LLMOCR uses a local LLM to read text from images.
You can also change the instruction to have the LLM use the image in the way that you prompt.
- Local Processing: All processing is done locally on your machine.
- User-Friendly GUI: Includes a GUI. Relies on Koboldcpp, a single executable, for all AI functionality.
- GPU Acceleration: Will use Apple Metal, Nvidia CUDA, or AMD (Vulkan) hardware if available to greatly speed inference.

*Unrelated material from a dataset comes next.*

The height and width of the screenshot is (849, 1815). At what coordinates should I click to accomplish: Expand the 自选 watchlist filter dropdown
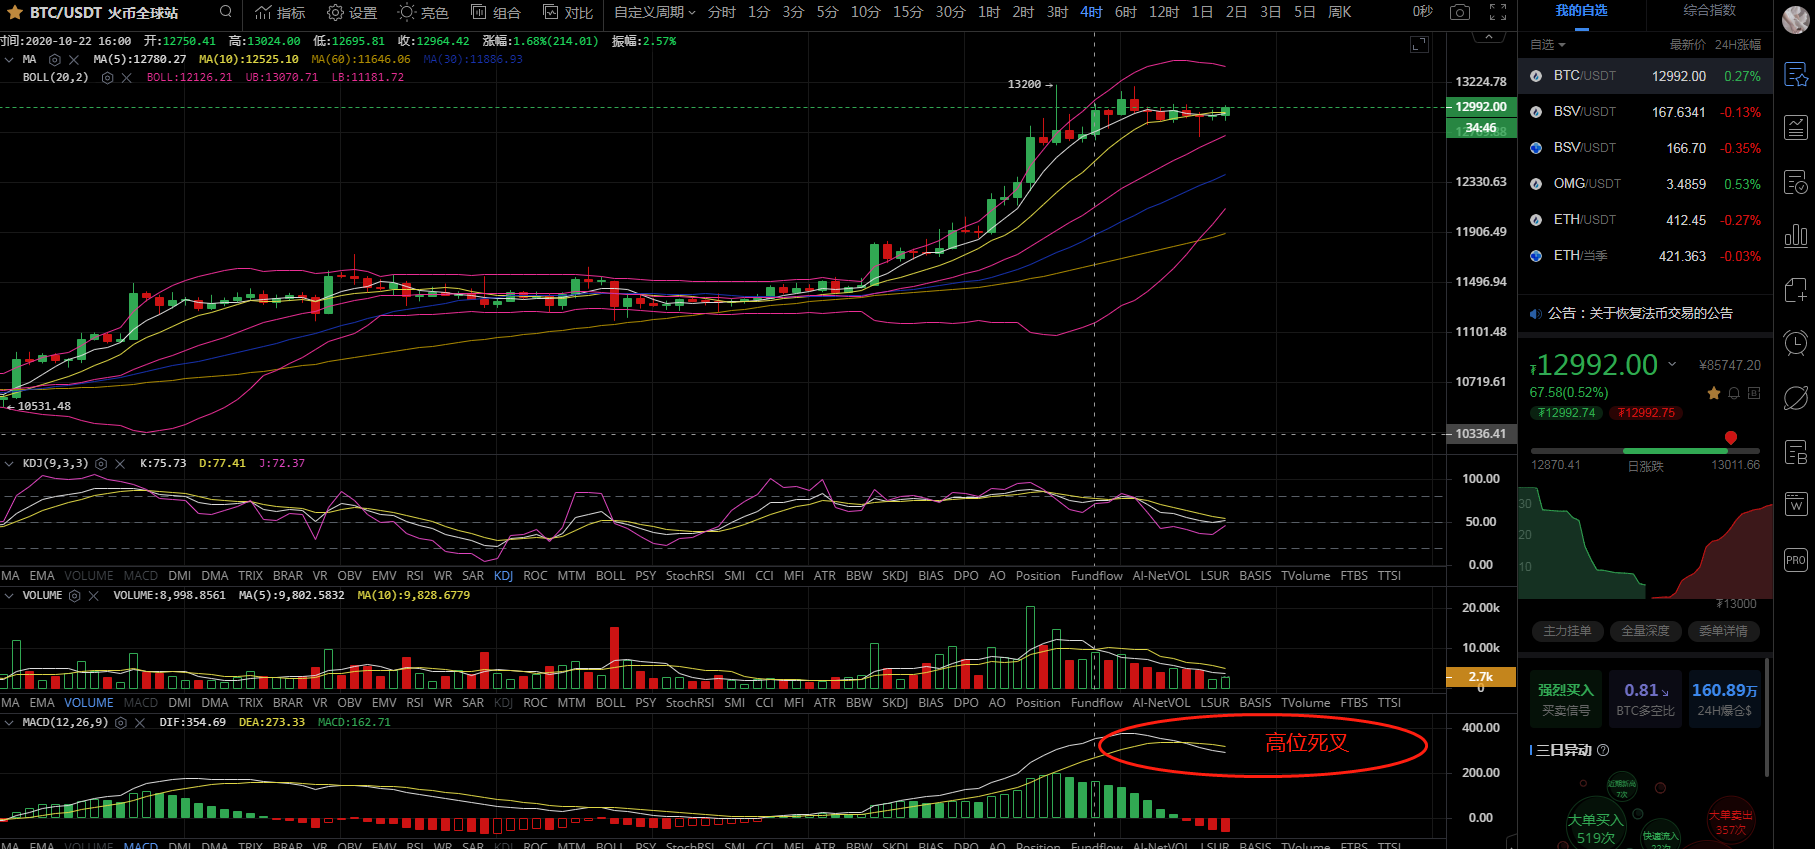[1548, 45]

- Cross-Platform: Supports Windows, macOS ARM, and Linux.
- Python 3.8 or higher
- KoboldCPP
-
Clone the repository or download the ZIP file and extract it.
-
Install Python for Windows.
-
Download KoboldCPP.exe and place it in the LLMOCR folder. If it is not named KoboldCPP.exe, rename it to KoboldCPP.exe
-
Run
llm_ocr.bat
It will create a python environment and download the model weights. The download is quite large (6GB) and there is no progress bar, but it only needs to do this once. Once it is done KoboldCPP will start and one of the terminal windows will sayPlease connect to custom endpoint at http://localhost:5001
and then it is ready.
-
Clone the repository or download and extract the ZIP file.
-
Install Python 3.8 or higher if not already installed.
-
Create a new python env and install the requirements.txt.
-
Run kobold with flag --config llm-ocr.kcppt
-
Wait until the model weights finish downloading and the terminal window says
Please connect to custom endpoint at http://localhost:5001
-
Run llm-ocr-gui.py using Python.
This project is licensed under the MIT License - see the LICENSE file for details.